Save Me from Dangerous Men (Nikki Griffin #1)(80)
It was a woman with haunted eyes and a rotted marriage who would teach me those things. A woman and, of course, her husband.
I pushed the memories away as I got home. I poured myself a glass of wine and sat on the couch, watching as the bright daylight filling the room was gently throttled by evening shadows. I got up for more wine, returned to the couch, sitting quietly in almost total darkness. The past didn’t matter. Not right now. Now, I needed answers. Which meant I had another woman I had to see, another rotted marriage hiding more secrets.
And another husband.
38
The Johnsons lived in Pacific Heights, an exclusive San Francisco neighborhood full of commanding homes high above the Bay. Their street sloped upward in the kind of ferocious angle that would have been unthinkable in any American city except San Francisco. The Johnsons’ house was a large Victorian set into the top of a hill. Curtained picture windows looked blankly out at the city. The weather was turning colder as October reached its final days. Halloween decorations were up, scarves and hats appearing with more frequency. I had stared at my face in the mirror that morning, seeing the same bags under my eyes, the same lines of stress, that I had seen on Karen’s face in Mendocino. I wasn’t sleeping well. Care4 was in my mind constantly. The company was getting to me. Too many shadows, too many unknowns. I needed time that I didn’t have.

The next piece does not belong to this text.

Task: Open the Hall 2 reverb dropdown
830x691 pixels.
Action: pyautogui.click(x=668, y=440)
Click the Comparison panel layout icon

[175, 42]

Brenda Johnson had been surprised to hear from me, but she suggested that we meet at her home willingly enough. I waited outside and saw her walking up the street toward me. She must have been coming from the gym, wearing white sneakers and plum-colored leggings and a stylish athletic jacket made out of some kind of stretchy composite fabric. The kind that was marketed to joggers and yoga studios with words like “sweat-wicking” and “airflow” all over the labels. Athleisure. The word, summoned suddenly into existence by parties unknown, was everywhere.
“Hi, Nikki,” she said. “It’s good to see you.”
I was glad that she looked good, flushed and healthy and confident. Very different from the anxious and uncertain woman I had last seen the month before. I held up a cardboard tray, two large cups stuck into it. “I brought coffee. It might be a little cold.”
* * *
Before we sat in the spacious living room, she opened the blinds, revealing panoramic views stretching out to the Bay. The kind of room made for entertaining, clearly furnished by a professional decorator. The paintings fit the walls almost too well, as though they had been chosen chiefly for horizontal and vertical spacing. The house had an open floor plan, a large chef’s kitchen separated from the living room only by a granite island. A bookcase ran against one wall. The books seemed a mix of leather-bound law texts and newer nonfiction titles. Eat Pray Love, The Secret, A Return to Love, How to Sleep Alone in a King-Size Bed. I made a mental note to send Brenda some fiction.
“How have you been?” I asked.
She sat comfortably, a glass coffee table between us. “Lots of changes, but I’m better. Definitely much better. I suppose there’s been a lot to get used to.”
“Is he staying here now?”
“Who, Silas?” That drew her first smile. “I had the locks changed that same week we met. You should have heard him squeal the first time he realized his key didn’t work. I think he’s in a hotel for the time being. One of those fancy places off Union Square that makes you feel like you’re entombed on the Titanic. I hope they forgot to get rid of the asbestos.”
I smiled but kept quiet. She wasn’t done talking.
“As it turns out, the personal trainer was the tip of the iceberg. I found out more. A lot more. He’d been carrying on with different women for more or less our whole marriage.” Her face wrinkled in distaste. “Not to mention the escort services and God knows what else.”
“I’m sorry to hear that.”
“It’s okay—better that I know.” She smiled again. “The divorce will take awhile to formalize, of course, but then I can make a clean start.” She stirred her coffee even though she’d stirred it three times already. “Thanks again, Nikki, for your help. And for not … taking me up on that rash request I made. I know it wasn’t a good idea. Maybe that’s why it felt so good asking.”
“You were angry,” I said. “You had a right to be. I get it.”
“Thank you for understanding.”
“Can I ask you a question? How much did Silas talk about his work to you?”
She was surprised. “His work? His legal work, you mean?”
“Yes.”
She considered. “A little, over the years, but never in great detail. Frankly, the corporate law he practiced sounded boring. He liked to name-drop, and he worked for a lot of high-profile people and companies, but he didn’t tell me much about the work itself. Just boasted how we’d be invited to some movie premiere or sports event because of his work with so-and-so.”
“Did he ever mention a company called Care4? In the last few months especially?”
“No, I don’t think so. Why, did something happen?”
“Nothing you need to worry about.”
She took that in. “Meaning something someone needs to worry about.”
“Maybe.”
Brenda took the spoon she’d been stirring her coffee with and put it down on a saucer with a clink. The coffee was untouched. The paper cup looked out of place on the glass coffee table, next to the china saucer and silver teaspoon. “May I be blunt with you, Nikki?”